• Information provided:
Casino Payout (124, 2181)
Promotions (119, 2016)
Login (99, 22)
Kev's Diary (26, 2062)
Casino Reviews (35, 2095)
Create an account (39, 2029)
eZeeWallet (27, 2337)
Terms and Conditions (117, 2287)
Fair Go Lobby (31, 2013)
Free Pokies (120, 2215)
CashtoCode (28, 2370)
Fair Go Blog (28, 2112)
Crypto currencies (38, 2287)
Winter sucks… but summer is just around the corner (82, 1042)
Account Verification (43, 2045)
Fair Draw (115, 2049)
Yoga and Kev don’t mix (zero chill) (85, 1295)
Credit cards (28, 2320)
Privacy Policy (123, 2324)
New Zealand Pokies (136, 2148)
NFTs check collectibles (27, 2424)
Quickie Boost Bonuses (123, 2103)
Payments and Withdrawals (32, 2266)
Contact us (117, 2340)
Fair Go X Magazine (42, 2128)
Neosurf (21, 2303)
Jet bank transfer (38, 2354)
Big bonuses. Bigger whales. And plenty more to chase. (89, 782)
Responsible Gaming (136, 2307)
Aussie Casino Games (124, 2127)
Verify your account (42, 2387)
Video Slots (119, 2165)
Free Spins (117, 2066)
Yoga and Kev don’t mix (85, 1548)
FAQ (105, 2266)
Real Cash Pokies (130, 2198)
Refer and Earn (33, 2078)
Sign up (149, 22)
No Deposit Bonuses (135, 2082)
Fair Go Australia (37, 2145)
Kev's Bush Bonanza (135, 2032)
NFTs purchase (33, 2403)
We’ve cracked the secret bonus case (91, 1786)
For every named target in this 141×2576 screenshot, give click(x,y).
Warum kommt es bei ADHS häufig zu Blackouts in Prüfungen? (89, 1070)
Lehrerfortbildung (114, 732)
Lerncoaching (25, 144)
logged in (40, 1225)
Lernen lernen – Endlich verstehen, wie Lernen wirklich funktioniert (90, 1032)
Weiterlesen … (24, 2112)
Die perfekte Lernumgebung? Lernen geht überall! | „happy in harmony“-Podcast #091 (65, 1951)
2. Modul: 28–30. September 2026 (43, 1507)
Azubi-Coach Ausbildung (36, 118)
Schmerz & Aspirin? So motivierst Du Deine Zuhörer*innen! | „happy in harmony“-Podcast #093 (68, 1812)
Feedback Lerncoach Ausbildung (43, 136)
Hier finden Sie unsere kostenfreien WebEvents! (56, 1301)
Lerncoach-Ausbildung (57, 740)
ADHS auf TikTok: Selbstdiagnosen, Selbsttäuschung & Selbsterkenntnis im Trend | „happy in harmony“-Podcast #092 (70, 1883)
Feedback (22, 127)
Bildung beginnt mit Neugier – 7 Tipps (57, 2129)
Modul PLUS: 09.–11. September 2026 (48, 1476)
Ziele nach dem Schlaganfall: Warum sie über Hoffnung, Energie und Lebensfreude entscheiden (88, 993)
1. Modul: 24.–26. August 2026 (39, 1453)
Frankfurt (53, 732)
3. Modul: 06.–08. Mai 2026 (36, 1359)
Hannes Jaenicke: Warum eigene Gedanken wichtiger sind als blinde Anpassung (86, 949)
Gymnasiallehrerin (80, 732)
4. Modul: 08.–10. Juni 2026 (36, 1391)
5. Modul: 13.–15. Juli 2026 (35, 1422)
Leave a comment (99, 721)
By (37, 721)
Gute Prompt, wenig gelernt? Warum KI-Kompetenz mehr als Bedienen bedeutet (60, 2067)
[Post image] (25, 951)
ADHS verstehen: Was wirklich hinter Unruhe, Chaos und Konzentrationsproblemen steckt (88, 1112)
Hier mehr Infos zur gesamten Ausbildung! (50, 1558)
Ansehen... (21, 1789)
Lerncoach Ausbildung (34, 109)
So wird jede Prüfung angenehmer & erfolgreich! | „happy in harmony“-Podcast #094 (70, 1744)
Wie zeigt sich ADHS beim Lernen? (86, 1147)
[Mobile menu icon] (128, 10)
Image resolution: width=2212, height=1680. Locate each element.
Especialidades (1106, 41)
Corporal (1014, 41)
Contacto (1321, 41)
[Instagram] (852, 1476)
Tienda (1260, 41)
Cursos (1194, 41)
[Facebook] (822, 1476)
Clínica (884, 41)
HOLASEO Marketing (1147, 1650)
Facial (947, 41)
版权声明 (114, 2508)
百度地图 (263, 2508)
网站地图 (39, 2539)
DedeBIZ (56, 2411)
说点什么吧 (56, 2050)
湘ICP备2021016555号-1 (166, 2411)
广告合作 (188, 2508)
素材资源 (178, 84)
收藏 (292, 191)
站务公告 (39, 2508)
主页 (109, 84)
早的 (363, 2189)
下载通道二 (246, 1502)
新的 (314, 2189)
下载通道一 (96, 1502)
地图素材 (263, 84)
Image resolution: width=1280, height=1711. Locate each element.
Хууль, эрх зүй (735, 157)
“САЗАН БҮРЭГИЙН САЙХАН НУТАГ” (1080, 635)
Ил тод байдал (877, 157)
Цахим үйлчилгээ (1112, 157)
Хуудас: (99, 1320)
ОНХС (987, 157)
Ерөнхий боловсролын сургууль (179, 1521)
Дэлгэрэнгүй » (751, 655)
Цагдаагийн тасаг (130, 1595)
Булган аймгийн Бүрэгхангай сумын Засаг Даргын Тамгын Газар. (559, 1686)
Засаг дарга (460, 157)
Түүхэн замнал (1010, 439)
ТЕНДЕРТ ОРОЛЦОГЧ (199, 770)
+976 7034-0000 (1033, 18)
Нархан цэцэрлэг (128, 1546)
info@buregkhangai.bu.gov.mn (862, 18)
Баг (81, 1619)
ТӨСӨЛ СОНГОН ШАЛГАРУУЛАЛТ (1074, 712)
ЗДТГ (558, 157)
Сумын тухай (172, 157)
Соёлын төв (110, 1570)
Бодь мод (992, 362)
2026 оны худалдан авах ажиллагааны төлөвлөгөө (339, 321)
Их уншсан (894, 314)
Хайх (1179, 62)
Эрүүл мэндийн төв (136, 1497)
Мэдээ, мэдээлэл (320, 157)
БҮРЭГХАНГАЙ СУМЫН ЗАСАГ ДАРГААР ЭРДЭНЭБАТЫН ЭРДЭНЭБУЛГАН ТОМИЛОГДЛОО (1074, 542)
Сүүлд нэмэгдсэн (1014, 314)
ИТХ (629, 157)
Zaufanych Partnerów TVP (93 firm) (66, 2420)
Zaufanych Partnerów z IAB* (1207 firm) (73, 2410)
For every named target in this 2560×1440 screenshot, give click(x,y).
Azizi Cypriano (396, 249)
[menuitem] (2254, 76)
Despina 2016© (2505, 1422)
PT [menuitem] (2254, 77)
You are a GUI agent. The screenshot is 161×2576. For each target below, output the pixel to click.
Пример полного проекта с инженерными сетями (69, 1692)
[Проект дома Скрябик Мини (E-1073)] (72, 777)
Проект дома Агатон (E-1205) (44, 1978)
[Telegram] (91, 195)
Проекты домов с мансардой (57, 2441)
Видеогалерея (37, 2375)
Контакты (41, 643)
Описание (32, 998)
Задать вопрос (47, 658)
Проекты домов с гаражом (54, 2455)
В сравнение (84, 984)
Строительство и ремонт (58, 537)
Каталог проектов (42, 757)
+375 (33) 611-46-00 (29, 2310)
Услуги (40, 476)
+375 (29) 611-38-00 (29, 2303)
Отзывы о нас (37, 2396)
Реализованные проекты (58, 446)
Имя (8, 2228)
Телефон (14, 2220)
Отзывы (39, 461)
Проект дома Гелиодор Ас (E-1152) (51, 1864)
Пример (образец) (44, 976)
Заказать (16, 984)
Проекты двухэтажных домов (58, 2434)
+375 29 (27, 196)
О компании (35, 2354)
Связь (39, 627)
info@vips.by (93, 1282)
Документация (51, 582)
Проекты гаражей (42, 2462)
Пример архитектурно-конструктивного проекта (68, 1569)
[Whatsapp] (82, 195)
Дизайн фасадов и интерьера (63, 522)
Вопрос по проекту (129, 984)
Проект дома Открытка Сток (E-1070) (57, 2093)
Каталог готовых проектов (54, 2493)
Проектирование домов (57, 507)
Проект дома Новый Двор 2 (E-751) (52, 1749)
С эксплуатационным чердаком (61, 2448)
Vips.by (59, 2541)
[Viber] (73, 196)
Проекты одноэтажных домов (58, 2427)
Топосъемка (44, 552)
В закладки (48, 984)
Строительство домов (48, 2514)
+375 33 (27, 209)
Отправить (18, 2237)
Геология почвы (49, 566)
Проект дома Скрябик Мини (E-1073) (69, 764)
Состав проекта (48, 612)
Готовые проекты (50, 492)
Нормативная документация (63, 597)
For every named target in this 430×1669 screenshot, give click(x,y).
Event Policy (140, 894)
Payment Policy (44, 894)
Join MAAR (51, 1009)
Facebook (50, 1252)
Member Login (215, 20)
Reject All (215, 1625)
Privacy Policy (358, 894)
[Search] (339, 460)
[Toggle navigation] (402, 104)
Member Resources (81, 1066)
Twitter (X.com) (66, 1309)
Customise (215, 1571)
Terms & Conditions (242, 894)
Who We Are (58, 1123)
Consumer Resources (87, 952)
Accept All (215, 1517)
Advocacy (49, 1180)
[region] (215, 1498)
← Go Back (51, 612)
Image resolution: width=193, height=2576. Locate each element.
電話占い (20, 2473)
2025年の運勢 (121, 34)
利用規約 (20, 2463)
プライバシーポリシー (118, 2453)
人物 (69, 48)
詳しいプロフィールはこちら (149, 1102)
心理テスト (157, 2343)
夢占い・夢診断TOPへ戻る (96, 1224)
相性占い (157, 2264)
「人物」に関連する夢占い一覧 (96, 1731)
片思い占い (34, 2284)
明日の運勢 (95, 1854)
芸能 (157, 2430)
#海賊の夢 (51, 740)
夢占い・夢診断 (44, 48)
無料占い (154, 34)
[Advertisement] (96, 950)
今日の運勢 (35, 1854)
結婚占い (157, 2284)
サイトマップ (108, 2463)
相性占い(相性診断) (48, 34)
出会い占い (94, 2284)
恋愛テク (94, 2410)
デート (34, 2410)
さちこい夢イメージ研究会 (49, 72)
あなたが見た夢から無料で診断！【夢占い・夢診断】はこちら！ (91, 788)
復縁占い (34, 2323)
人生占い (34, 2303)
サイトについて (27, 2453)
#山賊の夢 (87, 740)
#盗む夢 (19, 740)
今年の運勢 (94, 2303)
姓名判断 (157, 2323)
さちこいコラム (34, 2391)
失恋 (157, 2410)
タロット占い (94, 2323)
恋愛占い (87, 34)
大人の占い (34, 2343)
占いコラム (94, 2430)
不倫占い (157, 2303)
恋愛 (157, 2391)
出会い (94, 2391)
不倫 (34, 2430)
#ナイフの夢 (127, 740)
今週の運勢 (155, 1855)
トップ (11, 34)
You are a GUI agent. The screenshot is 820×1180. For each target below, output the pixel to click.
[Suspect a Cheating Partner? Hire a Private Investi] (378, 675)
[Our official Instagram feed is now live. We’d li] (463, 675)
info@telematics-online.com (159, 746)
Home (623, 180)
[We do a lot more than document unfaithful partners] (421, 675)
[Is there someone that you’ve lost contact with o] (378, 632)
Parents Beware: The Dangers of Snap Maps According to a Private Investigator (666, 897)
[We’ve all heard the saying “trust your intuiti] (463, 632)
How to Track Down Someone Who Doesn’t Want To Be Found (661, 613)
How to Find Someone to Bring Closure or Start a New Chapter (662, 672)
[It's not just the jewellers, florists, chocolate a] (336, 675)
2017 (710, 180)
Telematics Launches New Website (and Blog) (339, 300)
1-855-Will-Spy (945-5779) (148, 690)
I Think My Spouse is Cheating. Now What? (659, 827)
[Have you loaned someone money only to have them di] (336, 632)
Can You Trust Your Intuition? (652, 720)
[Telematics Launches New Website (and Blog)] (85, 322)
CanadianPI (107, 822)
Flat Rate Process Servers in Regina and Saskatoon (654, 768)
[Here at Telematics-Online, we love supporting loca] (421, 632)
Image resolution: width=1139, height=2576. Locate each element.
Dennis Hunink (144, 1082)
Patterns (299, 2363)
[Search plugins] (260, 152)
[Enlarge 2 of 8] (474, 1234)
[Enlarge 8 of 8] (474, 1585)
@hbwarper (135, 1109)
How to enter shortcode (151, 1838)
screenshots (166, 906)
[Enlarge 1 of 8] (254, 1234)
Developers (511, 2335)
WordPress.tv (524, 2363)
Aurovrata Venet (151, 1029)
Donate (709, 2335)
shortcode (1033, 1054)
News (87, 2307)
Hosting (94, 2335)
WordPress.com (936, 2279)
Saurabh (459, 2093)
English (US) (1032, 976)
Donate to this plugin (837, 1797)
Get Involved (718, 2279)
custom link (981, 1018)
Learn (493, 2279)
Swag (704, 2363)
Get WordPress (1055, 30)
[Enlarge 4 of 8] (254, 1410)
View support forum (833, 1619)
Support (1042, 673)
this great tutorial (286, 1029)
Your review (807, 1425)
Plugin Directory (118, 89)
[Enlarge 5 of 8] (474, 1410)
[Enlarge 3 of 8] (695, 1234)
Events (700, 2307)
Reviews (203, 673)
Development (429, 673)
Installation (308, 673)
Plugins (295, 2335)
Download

• Your goal: Please, from the material above, copy only the lines from the line with "Casino Reviews (35, 2095)" up to and including the line with "Jet bank transfer (38, 2354)", exactly as written.

• Final answer:
Casino Reviews (35, 2095)
Create an account (39, 2029)
eZeeWallet (27, 2337)
Terms and Conditions (117, 2287)
Fair Go Lobby (31, 2013)
Free Pokies (120, 2215)
CashtoCode (28, 2370)
Fair Go Blog (28, 2112)
Crypto currencies (38, 2287)
Winter sucks… but summer is just around the corner (82, 1042)
Account Verification (43, 2045)
Fair Draw (115, 2049)
Yoga and Kev don’t mix (zero chill) (85, 1295)
Credit cards (28, 2320)
Privacy Policy (123, 2324)
New Zealand Pokies (136, 2148)
NFTs check collectibles (27, 2424)
Quickie Boost Bonuses (123, 2103)
Payments and Withdrawals (32, 2266)
Contact us (117, 2340)
Fair Go X Magazine (42, 2128)
Neosurf (21, 2303)
Jet bank transfer (38, 2354)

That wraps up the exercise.